The Internal Revenue Service's back-taxes auction of Columbia Catering's perishables -- including Secretary of State George Shultz's favorite chocolate lace cookies, and canape's made for posh Washington parties -- was halted just six minutes before the sale was to start at 11 yesterday morning.

The stay came after Columbia filed at 10:54 a.m. for bankruptcy under Chapter 11. The IRS has yet to return Columbia's keys, waiting, according to an IRS spokesman, for an order from Judge Paul Mannes of Bankruptcy Court in Rockville. Robert Grossman, Columbia's attorney, said a meeting with the IRS is scheduled for this morning and the IRS "said they're bringing the keys."

Yesterday morning, a small crowd gathered on the balcony outside Columbia in the cold.

* Steven R. Ray, an engineer, said, "Columbia is supposed to do our wedding reception on April 6. I thought I'd better come over to see what was happening." Ray and his fiance', Barbara Chow, who is with the Senate Budget Committee, plan to marry in Rockville Civic Center. "We've already put down a $2,000 deposit," Ray said.

* William Seltzer, president of Columbia, arrived about that time and told Ray: "We'll be there. I guarantee it. Don't worry." He then went into his place to talk to the IRS agents in the hopes of getting his keys. "I'd like to be back in business tomorrow," he said.

* A vigil quickly developed with Columbia employes, including the twin chefs, Carlos and Antonia Laranjeira, coming up to see what was happening. "I'll have to look," said Carlos Laranjeira. "The strawberries may be all right -- they were very fresh, but not much longer. I don't think the 2,000 cookies could be served. They had to be left out on tables. The IRS wouldn't give us time, when they closed us down on Thursday, to properly put them up. All those cookies take so much time to make, the chocolate has to be spread by hand."

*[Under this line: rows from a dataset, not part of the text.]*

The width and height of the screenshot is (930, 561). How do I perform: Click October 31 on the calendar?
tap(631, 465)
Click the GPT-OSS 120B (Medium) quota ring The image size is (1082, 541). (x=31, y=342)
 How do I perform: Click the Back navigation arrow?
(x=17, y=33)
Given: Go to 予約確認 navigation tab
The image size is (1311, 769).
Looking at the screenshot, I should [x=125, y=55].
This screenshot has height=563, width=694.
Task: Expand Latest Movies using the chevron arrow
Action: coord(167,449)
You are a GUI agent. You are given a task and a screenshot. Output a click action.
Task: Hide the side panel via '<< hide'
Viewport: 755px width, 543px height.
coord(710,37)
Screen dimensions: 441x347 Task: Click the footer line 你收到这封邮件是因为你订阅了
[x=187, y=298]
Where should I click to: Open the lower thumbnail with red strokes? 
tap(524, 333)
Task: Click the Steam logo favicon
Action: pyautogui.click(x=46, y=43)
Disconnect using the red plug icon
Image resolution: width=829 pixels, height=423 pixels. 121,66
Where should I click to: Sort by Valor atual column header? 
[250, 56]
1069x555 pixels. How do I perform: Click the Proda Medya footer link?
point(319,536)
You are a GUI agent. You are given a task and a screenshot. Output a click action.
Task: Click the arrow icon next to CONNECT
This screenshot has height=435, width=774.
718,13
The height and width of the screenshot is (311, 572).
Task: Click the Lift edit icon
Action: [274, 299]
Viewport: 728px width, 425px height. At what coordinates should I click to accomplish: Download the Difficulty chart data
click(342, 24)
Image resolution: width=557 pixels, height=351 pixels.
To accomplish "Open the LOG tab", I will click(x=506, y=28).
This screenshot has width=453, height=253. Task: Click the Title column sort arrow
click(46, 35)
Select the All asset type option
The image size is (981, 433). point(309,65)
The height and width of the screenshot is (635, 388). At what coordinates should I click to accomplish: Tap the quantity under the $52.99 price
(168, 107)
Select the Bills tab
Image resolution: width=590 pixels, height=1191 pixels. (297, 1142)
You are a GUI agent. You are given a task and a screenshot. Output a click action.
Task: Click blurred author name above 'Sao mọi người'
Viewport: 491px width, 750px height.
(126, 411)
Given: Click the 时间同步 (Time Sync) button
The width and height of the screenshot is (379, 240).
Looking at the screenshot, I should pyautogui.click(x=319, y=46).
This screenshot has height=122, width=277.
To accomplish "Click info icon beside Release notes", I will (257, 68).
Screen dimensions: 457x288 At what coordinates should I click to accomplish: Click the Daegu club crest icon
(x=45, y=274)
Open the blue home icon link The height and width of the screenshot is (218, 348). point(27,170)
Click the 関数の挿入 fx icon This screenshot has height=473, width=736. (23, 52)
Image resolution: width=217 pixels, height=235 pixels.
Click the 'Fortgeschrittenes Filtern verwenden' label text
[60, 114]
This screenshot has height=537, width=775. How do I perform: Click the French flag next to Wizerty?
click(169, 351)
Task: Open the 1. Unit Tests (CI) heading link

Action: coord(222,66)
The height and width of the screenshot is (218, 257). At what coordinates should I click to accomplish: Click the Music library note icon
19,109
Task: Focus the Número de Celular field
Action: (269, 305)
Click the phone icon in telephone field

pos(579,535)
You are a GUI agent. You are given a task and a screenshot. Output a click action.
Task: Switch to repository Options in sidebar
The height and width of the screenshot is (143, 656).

(At a State Department dinner party Friday night, Seltzer said, George Shultz's wife, Helena, who has a standing order for the chocolate lace cookies, took one bite of a substitute cookie and said firmly, "This isn't Bill Seltzer's cookie." After that, Seltzer told them for the first time that his premises had been padlocked by the IRS on Thursday. Ridgewell's took over his immediately scheduled parties, including two in the elaborately remodeled State Diplomatic Reception Rooms, but Seltzer supervised the events.)

* One man, who wouldn't give his name, said he was disappointed the auction was off. "I was hoping to buy some good food at a bargain."

According to IRS spokesman Domenic Laponzina, one of those who turned up yesterday morning was a representative of a linen company who had delivered some cloth napkins but hadn't yet been paid for them.

Before the auction was canceled, about 15 people, including one who allegedly nibbled at one of the cookies, toured the refrigerators and freezers, planning to bid on the goods.

Seltzer, who had been up all night with his attorneys filling out the bankruptcy forms, went home to bed.

"We're in a holding pattern," said Laponzina, confirming the IRS still has the keys. "The company is still under federal seizure and will remain so until further direction of the bankruptcy court. The court sits as executor. It's the court's prerogative to maintain the assets. The taxpayer always has the option of paying off the full amount or providing a surety bond. Even though the taxpayer has filed for bankruptcy, the liability continues to be owed."

Deanna Walker, Bankruptcy Court clerk, said of the delay in returning the keys: "We would've expected IRS to give back the keys, since when bankruptcy is filed, there's an automatic stay on everything. But I don't know IRS' procedure. Under Chapter 11, the company continues to do business and gives the court a plan for paying off their debts. They are permitted use of their assets."